La captura de la pareja de “Jhonsson Pulpo” desata advertencias de violencia y refuerzo de seguridad policial en Trujillo.

La ciudad de Trujillo se encuentra en alerta máxima tras reportes de inteligencia policial que señalan que la organización criminal conocida como Los Pulpos estaría amenazando directamente a altos mandos de la Policía Nacional del Perú (PNP), luego de la captura de Keysi Alessandra Salvatierra Vigo, pareja sentimental del presunto cabecilla Jhonsson Cruz Torres, alias Jhonsson Pulpo.
Según confirmaron las autoridades, los generales Franco Moreno Panta —jefe de la Región Policial La Libertad— y Víctor Revoredo Farfán —director de la Dirincri— figuran entre los oficiales que han recibido amenazas de represalia por parte de la organización criminal, presuntamente como respuesta a los golpes policiales que se le han dado a su estructura delictiva.
La captura de Salvatierra Vigo, que se realizó en Bolivia en un operativo de inteligencia conjunta y que luego fue trasladada al penal El Milagro en Trujillo bajo estricta custodia, ha generado una intensificación en las advertencias por parte de miembros de Los Pulpos. La Policía ha identificado planes que podrían incluir ataques con explosivos y artefactos de dinamita en distintos puntos de Trujillo, según declaraciones oficiales.
Medidas de seguridad y contexto del crimen organizado
Ante las amenazas, la PNP ha reforzado las medidas de protección tanto para los altos mandos policiales como para sus familias, así como la presencia policial en sectores clave de la ciudad para prevenir cualquier acción violenta.
Los Pulpos es una organización criminal con presencia histórica en el norte del país, vinculada por las autoridades a delitos graves como secuestro, extorsión y homicidio.
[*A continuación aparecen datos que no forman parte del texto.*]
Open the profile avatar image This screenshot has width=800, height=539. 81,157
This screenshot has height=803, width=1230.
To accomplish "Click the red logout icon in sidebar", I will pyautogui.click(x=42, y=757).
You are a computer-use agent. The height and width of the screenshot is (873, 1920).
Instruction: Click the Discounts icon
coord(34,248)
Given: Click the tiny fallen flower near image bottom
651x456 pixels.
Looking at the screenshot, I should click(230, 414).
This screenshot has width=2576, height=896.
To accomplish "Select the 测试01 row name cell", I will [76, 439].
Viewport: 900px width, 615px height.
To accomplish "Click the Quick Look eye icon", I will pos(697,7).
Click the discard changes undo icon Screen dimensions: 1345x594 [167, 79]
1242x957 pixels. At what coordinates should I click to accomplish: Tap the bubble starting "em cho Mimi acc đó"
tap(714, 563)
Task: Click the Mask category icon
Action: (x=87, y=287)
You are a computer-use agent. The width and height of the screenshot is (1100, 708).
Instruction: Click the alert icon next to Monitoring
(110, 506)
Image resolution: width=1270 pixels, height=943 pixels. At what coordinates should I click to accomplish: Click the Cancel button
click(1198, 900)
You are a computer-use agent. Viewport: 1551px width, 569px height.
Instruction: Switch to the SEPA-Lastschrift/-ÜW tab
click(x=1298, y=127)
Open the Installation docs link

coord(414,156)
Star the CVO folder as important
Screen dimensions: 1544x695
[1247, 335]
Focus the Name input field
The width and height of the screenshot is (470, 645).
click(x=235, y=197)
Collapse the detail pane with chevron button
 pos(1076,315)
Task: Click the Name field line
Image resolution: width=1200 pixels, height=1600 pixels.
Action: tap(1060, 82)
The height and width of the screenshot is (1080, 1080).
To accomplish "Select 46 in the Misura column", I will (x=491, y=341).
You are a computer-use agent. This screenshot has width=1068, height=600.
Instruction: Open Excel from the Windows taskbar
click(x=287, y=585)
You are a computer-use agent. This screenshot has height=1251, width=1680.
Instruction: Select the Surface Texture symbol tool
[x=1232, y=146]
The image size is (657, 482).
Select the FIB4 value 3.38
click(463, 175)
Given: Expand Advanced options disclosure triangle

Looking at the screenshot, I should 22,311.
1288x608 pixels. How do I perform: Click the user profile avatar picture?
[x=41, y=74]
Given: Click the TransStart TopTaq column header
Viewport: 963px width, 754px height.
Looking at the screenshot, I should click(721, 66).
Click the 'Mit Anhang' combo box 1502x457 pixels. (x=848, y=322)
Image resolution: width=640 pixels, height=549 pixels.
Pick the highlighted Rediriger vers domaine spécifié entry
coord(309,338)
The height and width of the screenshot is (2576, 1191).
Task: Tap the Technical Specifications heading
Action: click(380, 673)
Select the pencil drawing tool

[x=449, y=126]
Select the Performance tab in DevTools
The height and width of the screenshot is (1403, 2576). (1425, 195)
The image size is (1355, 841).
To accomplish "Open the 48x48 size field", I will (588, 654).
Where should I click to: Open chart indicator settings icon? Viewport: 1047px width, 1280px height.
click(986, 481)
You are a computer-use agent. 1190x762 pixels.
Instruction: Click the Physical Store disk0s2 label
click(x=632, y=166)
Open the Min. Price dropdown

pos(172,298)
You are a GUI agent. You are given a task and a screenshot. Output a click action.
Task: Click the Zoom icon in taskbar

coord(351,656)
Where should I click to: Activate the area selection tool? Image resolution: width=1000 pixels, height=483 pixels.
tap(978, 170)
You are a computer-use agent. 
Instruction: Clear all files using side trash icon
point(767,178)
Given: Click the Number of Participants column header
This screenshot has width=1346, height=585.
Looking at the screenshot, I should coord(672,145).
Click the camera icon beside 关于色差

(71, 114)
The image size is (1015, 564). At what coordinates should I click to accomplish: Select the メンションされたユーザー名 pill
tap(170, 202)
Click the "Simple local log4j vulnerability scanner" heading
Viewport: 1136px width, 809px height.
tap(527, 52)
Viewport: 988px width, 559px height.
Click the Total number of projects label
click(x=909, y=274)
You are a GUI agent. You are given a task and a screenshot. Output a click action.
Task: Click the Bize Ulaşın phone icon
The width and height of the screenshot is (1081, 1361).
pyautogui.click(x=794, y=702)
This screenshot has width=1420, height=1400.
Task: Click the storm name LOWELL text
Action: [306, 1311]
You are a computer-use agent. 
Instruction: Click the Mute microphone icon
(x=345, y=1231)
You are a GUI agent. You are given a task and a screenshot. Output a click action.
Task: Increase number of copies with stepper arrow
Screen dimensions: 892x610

La detención de Salvatierra Vigo es considerada un golpe importante a la estructura financiera del grupo, aunque el cabecilla principal, Jhonsson Pulpo, aún permanece prófugo, con posibles movimientos entre Chile y Bolivia, según reportes de inteligencia.
La situación ha causado preocupación entre la población y generado la activación de protocolos especiales para garantizar la seguridad ciudadana y neutralizar posibles eventos delictivos motivados por las amenazas.